Warming Leads To A Stormier Arctic
A new NASA study has put forward the finding that in the past 50 years,
the Artic has become stormier because of the warming climate that has actually fastened the speed of drifting sea ice.
It was actually being predicted by the climate scientists from a long period of time, who adhered the model results that there would be an increase in the frequency and intensity of Artic storms due to the warming climate, since it led to the continuous warming of the sea waters.
But now, 56 years of data of the paths taken by the storms and annual data on general storm activity, was analyzed by a team of climate scientist, who then concluded that the Artic storm activity from 1950 to 2006 had been following an increasing trend.
Other than this, the tram also studied the data on ice drift in the Arctic collected during the same 56-year period and discovered that the speed of sea ice movement along the Arctic Ocean's Transpolar Drift Stream from Siberia to the Atlantic Ocean has also caught speed.
The researchers have formed a link between the increase in Arctic storminess and the sea ice drift speeds, since it has been learnt that wind at the ocean surface is driving force behind the movement of sea ice. These findings have been published in the October 3 issue of the journal Geophysical Research Letters.
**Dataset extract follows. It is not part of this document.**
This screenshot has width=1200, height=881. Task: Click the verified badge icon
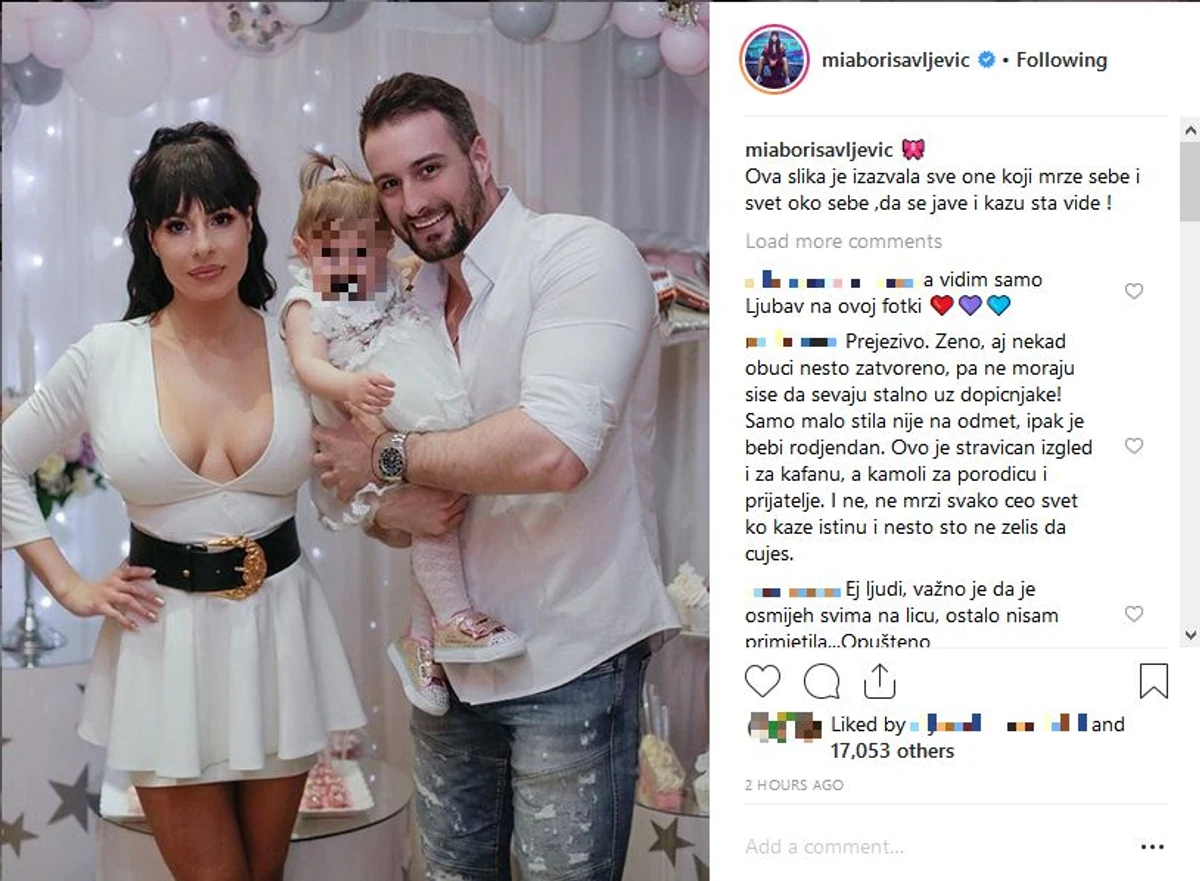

Further the results of the study can strengthen the fact that changes in Artic Ocean play a crucial role in global ocean circulation and climate change.
Sirpa Hakkinen of Nasa's Goddard Space Flight Center in Greenbelt, Maryland and a team member said, “Gradually warming waters have driven storm tracks — the ocean paths in the Atlantic and Pacific along which most cyclones travel — northward. We speculate that sea ice serves as the 'middleman' in a scenario where increased storm activity yields increased stirring winds that will speed up the Arctic's transition into a body of turbulently mixing warm and cool layers with greater potential for deep convection that will alter climate further.”